Exercise brief | Below are some records; reproduce them exactly.

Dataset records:
*** Begin section ***

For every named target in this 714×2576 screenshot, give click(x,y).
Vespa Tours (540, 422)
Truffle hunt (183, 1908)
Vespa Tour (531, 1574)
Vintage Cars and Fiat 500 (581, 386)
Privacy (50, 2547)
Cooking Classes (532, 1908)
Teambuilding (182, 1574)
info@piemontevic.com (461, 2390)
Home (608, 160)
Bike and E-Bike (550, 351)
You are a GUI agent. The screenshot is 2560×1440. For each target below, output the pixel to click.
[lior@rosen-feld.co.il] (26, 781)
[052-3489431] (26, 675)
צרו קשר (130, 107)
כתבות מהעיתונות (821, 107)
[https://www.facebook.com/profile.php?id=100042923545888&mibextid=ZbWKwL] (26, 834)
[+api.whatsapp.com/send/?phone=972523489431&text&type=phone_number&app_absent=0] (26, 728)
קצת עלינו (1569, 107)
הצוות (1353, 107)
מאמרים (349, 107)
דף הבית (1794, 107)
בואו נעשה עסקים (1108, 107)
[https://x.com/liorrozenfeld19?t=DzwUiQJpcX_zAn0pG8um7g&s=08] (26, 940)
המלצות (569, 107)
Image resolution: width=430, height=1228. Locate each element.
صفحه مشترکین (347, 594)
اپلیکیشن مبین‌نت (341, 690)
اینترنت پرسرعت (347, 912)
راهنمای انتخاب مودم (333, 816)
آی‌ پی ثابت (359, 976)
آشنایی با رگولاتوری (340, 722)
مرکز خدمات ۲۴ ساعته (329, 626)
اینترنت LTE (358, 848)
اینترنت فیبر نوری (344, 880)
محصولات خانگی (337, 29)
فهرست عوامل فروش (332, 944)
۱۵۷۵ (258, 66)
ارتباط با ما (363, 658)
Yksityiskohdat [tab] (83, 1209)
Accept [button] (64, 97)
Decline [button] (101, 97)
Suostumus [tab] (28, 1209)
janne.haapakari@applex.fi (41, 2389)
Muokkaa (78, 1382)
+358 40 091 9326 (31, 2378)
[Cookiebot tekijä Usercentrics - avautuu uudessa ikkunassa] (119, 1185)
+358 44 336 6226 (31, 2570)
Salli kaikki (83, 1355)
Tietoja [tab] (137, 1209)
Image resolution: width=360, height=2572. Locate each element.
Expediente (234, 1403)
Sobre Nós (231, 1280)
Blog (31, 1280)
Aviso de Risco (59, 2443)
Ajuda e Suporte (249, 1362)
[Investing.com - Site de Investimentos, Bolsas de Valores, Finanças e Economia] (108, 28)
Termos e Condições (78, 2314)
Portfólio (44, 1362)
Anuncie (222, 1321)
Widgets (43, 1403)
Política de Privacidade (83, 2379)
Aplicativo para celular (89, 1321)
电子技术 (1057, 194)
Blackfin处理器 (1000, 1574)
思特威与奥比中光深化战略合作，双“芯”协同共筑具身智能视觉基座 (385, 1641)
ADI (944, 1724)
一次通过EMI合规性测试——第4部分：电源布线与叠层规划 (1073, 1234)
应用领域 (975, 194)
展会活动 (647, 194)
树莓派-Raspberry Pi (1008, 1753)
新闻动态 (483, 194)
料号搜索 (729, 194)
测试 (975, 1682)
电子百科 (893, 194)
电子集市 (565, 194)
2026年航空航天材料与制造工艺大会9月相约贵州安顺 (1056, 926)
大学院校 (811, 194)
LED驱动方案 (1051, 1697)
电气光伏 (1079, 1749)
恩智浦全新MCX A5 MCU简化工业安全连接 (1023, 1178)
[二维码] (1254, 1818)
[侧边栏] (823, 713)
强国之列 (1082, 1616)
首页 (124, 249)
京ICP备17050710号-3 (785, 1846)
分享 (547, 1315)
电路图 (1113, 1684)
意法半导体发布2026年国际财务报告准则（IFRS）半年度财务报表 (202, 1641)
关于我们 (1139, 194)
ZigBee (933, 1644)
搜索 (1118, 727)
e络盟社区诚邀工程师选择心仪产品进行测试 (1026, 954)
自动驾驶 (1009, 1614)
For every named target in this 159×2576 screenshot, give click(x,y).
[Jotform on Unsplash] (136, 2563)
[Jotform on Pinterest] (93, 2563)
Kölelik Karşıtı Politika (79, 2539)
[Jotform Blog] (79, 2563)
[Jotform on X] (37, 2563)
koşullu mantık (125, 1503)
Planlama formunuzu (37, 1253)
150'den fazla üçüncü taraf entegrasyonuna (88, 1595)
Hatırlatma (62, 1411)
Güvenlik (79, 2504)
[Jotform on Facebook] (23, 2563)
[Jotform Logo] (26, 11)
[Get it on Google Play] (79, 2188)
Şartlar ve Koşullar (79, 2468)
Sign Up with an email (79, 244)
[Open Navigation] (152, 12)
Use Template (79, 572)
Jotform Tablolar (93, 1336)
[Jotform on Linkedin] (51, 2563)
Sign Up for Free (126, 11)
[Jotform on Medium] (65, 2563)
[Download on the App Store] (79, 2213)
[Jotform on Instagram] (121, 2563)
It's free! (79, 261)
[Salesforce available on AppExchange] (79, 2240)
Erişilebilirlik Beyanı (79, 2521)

*** End section ***

Solution below |
For every named target in this 714×2576 screenshot, give click(x,y).
Vespa Tours (540, 422)
Truffle hunt (183, 1908)
Vespa Tour (531, 1574)
Vintage Cars and Fiat 500 (581, 386)
Privacy (50, 2547)
Cooking Classes (532, 1908)
Teambuilding (182, 1574)
info@piemontevic.com (461, 2390)
Home (608, 160)
Bike and E-Bike (550, 351)
You are a GUI agent. The screenshot is 2560×1440. For each target below, output the pixel to click.
[lior@rosen-feld.co.il] (26, 781)
[052-3489431] (26, 675)
צרו קשר (130, 107)
כתבות מהעיתונות (821, 107)
[https://www.facebook.com/profile.php?id=100042923545888&mibextid=ZbWKwL] (26, 834)
[+api.whatsapp.com/send/?phone=972523489431&text&type=phone_number&app_absent=0] (26, 728)
קצת עלינו (1569, 107)
הצוות (1353, 107)
מאמרים (349, 107)
דף הבית (1794, 107)
בואו נעשה עסקים (1108, 107)
[https://x.com/liorrozenfeld19?t=DzwUiQJpcX_zAn0pG8um7g&s=08] (26, 940)
המלצות (569, 107)
Image resolution: width=430, height=1228. Locate each element.
صفحه مشترکین (347, 594)
اپلیکیشن مبین‌نت (341, 690)
اینترنت پرسرعت (347, 912)
راهنمای انتخاب مودم (333, 816)
آی‌ پی ثابت (359, 976)
آشنایی با رگولاتوری (340, 722)
مرکز خدمات ۲۴ ساعته (329, 626)
اینترنت LTE (358, 848)
اینترنت فیبر نوری (344, 880)
محصولات خانگی (337, 29)
فهرست عوامل فروش (332, 944)
۱۵۷۵ (258, 66)
ارتباط با ما (363, 658)
Yksityiskohdat [tab] (83, 1209)
Accept [button] (64, 97)
Decline [button] (101, 97)
Suostumus [tab] (28, 1209)
janne.haapakari@applex.fi (41, 2389)
Muokkaa (78, 1382)
+358 40 091 9326 (31, 2378)
[Cookiebot tekijä Usercentrics - avautuu uudessa ikkunassa] (119, 1185)
+358 44 336 6226 (31, 2570)
Salli kaikki (83, 1355)
Tietoja [tab] (137, 1209)
Image resolution: width=360, height=2572. Locate each element.
Expediente (234, 1403)
Sobre Nós (231, 1280)
Blog (31, 1280)
Aviso de Risco (59, 2443)
Ajuda e Suporte (249, 1362)
[Investing.com - Site de Investimentos, Bolsas de Valores, Finanças e Economia] (108, 28)
Termos e Condições (78, 2314)
Portfólio (44, 1362)
Anuncie (222, 1321)
Widgets (43, 1403)
Política de Privacidade (83, 2379)
Aplicativo para celular (89, 1321)
电子技术 (1057, 194)
Blackfin处理器 (1000, 1574)
思特威与奥比中光深化战略合作，双“芯”协同共筑具身智能视觉基座 (385, 1641)
ADI (944, 1724)
一次通过EMI合规性测试——第4部分：电源布线与叠层规划 (1073, 1234)
应用领域 (975, 194)
展会活动 (647, 194)
树莓派-Raspberry Pi (1008, 1753)
新闻动态 (483, 194)
料号搜索 (729, 194)
测试 (975, 1682)
电子百科 (893, 194)
电子集市 (565, 194)
2026年航空航天材料与制造工艺大会9月相约贵州安顺 (1056, 926)
大学院校 (811, 194)
LED驱动方案 (1051, 1697)
电气光伏 (1079, 1749)
恩智浦全新MCX A5 MCU简化工业安全连接 (1023, 1178)
[二维码] (1254, 1818)
[侧边栏] (823, 713)
强国之列 (1082, 1616)
首页 (124, 249)
京ICP备17050710号-3 (785, 1846)
分享 (547, 1315)
电路图 (1113, 1684)
意法半导体发布2026年国际财务报告准则（IFRS）半年度财务报表 (202, 1641)
关于我们 (1139, 194)
ZigBee (933, 1644)
搜索 (1118, 727)
e络盟社区诚邀工程师选择心仪产品进行测试 (1026, 954)
自动驾驶 (1009, 1614)
For every named target in this 159×2576 screenshot, give click(x,y).
[Jotform on Unsplash] (136, 2563)
[Jotform on Pinterest] (93, 2563)
Kölelik Karşıtı Politika (79, 2539)
[Jotform Blog] (79, 2563)
[Jotform on X] (37, 2563)
koşullu mantık (125, 1503)
Planlama formunuzu (37, 1253)
150'den fazla üçüncü taraf entegrasyonuna (88, 1595)
Hatırlatma (62, 1411)
Güvenlik (79, 2504)
[Jotform on Facebook] (23, 2563)
[Jotform Logo] (26, 11)
[Get it on Google Play] (79, 2188)
Şartlar ve Koşullar (79, 2468)
Sign Up with an email (79, 244)
[Open Navigation] (152, 12)
Use Template (79, 572)
Jotform Tablolar (93, 1336)
[Jotform on Linkedin] (51, 2563)
Sign Up for Free (126, 11)
[Jotform on Medium] (65, 2563)
[Download on the App Store] (79, 2213)
[Jotform on Instagram] (121, 2563)
It's free! (79, 261)
[Salesforce available on AppExchange] (79, 2240)
Erişilebilirlik Beyanı (79, 2521)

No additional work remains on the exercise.